C’est en raison de cette constatation objective que le PSL, à l’exception de Saint-Gilles, appelle partout à voter en faveur des listes du PTB quand elles existent. Cela ne signifie pas pour autant que nous renonçons à nos différends avec le PTB, ni que nous n’avons aucun commentaire à faire quant à son programme et ses tactiques. Facile de critiquer depuis le banc de touche ? Ce n’est certainement pas notre choix d’y être. Nous avons proposé à maintes reprises au PTB d’examiner ensemble la meilleure façon de renforcer sa campagne, y compris avec des candidats du PSL. Étant donné que le PTB est aujourd’hui le seul barrage crédible pour l’ensemble du mouvement ouvrier et la gauche contre la politique de droite, nous estimons qu’il aurait mieux valu que cette situation trouve sa réflexion sur les listes du PTB. La présence d’une force organisée telle que le PSL aurait été beaucoup plus convaincante que de se limiter à quelques candidats d’ouverture.

Au moment où ont éclaté les scandales autour de Publifin, du Samusocial, etc. le PTB aurait pu prendre une excellente longueur d’avance à cet égard.
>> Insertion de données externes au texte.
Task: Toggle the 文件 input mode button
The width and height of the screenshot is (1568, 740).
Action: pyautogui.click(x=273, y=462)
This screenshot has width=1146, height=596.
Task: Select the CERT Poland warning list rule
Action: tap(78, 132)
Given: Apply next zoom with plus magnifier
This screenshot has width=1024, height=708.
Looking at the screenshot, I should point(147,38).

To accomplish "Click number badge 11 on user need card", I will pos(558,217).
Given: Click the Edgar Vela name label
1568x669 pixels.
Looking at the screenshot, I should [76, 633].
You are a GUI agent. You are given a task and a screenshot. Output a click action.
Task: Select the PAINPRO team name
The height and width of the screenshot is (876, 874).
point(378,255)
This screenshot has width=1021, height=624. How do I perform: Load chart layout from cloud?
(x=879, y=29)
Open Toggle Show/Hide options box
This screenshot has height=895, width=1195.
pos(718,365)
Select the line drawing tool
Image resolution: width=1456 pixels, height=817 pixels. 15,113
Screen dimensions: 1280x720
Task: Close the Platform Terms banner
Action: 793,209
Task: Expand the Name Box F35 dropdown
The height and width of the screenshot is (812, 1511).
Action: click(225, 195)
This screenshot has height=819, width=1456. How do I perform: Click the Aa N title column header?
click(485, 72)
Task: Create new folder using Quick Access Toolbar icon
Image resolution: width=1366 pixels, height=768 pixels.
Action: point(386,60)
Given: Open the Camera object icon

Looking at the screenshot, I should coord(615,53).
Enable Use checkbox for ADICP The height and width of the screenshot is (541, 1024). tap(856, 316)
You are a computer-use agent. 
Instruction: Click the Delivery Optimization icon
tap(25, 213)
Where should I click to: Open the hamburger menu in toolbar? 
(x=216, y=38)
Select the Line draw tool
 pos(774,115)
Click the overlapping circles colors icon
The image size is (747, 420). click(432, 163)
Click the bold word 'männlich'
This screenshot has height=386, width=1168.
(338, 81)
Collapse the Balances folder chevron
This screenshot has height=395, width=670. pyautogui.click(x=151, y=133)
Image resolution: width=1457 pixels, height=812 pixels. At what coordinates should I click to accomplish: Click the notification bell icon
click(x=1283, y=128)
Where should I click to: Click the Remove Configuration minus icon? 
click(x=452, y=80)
Dans les sondages, il était en progression constante. C’est le seul parti dont les parlementaires gagnent l’équivalent du salaire d’un travailleur. Au côté des mouvements sociaux, des syndicats et de la gauche radicale, il aurait pu faire le tour du pays pour expliquer ce principe et tout ce que cela implique lors de meetings locaux de masse et même l’y soumettre au vote. Réduire de moitié le salaire des bourgmestres de Charleroi ou de Liège ? Pourquoi pas. Mais si les entreprises et les plus nantis continuent de s’enrichir, ce ne sera tout au plus que de l’ordre du symbolique électoral que la droite contournera. Il aurait été préférable de bâtir un mouvement autour de l’engagement des représentants des travailleurs à ne pas gagner plus que l’équivalent du salaire moyen d’un ouvrier qualifié.

Le PTB aurait pu utiliser l’appel pour une coalition de gauche de la FGTB wallonne pour défendre un plan d’action d’investissements publics massifs dans le logement social, les écoles, les crèches et l’emploi via une réduction collective du temps de travail sans perte de salaire, avec embauche compensatoire et réduction des cadences. Il aurait pu appeler à la formation de conseils communaux rebelles pour constituer un front de lutte contre la camisole de force budgétaire dans laquelle les autorités fédérales et régionales maintiennent nos communes. De cette manière, il aurait pu construire un front à partir de la base pour faire de la coalition progressiste proposée par la FGTB le véritable représentant du mouvement des travailleurs, de la jeunesse et des mouvements sociaux. Nous sommes conscients que ces propositions ne seront plus mises en œuvre avant les élections du 14 octobre, mais la même méthode peut également être utilisée dans la période précédant les élections du 26 mai prochain.